Evaluating LCZ-based Interpolation in Berlin

Introduction

Quantifying interpolated air temperature is crucial for climate research, especially when the results are used for various applications such as urban planning, heatwave early warning systems, and public health assessments. The LCZ4r package provides the lcz_interp_eval() function to assess LCZ-based interpolation accuracy and reliability.

In this tutorial, we’ll demonstrate how to use this function to evaluate air temperature interpolation across Berlin, Germany. We’ll cover:

LCZ map preparation for Berlin
Spatial interpolation of air temperature
Cross-validation using leave-one-out methods
Evaluation metrics calculation (RMSE, MAE, sMAPE)
Visualization of model performance by LCZ class

# Load required packages
if (!require("pacman")) install.packages("pacman")
pacman::p_load(dplyr, sf, tmap, ggplot2, ggExtra, ggpmisc)

library(LCZ4r)   # For LCZ and UHI analysis
library(dplyr)   # For data manipulation
library(sf)      # For vector data manipulation
library(tmap)    # For interactive map visualization
library(ggplot2) # For data visualization
library(ggExtra) # For marginal histograms
library(ggpmisc) # For regression equation and R²

Why Evaluate Interpolation?

Spatial interpolation of air temperature is subject to various uncertainties: - Station network density and distribution - Spatial variability of temperature - Model assumptions and parameters - Temporal dynamics of urban climate

The lcz_interp_eval() function helps quantify these uncertainties, providing confidence metrics for your spatial temperature estimates.

Dataset Preparation

Load LCZ Map for Berlin

# Get the LCZ map for Berlin using the LCZ Generator Platform
lcz_map <- lcz_get_map_generator(ID = "8576bde60bfe774e335190f2e8fdd125dd9f4299")
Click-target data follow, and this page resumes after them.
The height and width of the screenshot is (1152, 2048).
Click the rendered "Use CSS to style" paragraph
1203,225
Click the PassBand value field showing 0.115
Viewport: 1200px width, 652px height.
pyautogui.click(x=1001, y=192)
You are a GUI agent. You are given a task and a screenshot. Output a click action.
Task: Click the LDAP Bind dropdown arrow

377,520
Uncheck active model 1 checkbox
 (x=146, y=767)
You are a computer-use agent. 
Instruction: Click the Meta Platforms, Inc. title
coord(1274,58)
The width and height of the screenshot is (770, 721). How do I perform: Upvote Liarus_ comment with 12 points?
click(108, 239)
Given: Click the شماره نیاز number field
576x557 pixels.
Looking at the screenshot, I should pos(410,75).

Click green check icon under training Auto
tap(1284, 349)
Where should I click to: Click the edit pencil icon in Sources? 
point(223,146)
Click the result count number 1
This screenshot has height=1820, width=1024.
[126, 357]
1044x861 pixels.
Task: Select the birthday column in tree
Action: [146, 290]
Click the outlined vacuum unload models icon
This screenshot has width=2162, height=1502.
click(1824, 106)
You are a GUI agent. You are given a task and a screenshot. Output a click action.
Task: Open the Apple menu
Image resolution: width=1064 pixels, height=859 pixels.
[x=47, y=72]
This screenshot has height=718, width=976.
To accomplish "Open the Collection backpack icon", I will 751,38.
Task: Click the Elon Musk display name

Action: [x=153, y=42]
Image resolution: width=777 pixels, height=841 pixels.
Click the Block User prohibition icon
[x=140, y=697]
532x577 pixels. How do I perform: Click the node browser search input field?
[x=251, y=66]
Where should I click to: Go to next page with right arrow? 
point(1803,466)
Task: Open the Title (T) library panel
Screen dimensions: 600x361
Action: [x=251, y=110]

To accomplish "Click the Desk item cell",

# Optional: Clip the LCZ map to the Berlin area for better focus
lcz_map <- lcz_get_map2(lcz_map, city = "Berlin")

# Visualize the LCZ map
lcz_plot_map(lcz_map)

LCZ map of Berlin showing the spatial distribution of Local Climate Zones across the city. This map serves as the spatial framework for temperature interpolation.

Load Sample Berlin Data

# Load sample Berlin meteorological data from the LCZ4r package
data("lcz_data")

# View the structure of the dataset
head(lcz_data)

Structure of the Berlin meteorological dataset showing date, temperature, station ID, and geographic coordinates.

Visualize Monitoring Stations

# Convert the data to an sf object for spatial visualization
shp_stations <- lcz_data %>%
  distinct(Longitude, Latitude, .keep_all = TRUE) %>%
  st_as_sf(coords = c("Longitude", "Latitude"), crs = 4326)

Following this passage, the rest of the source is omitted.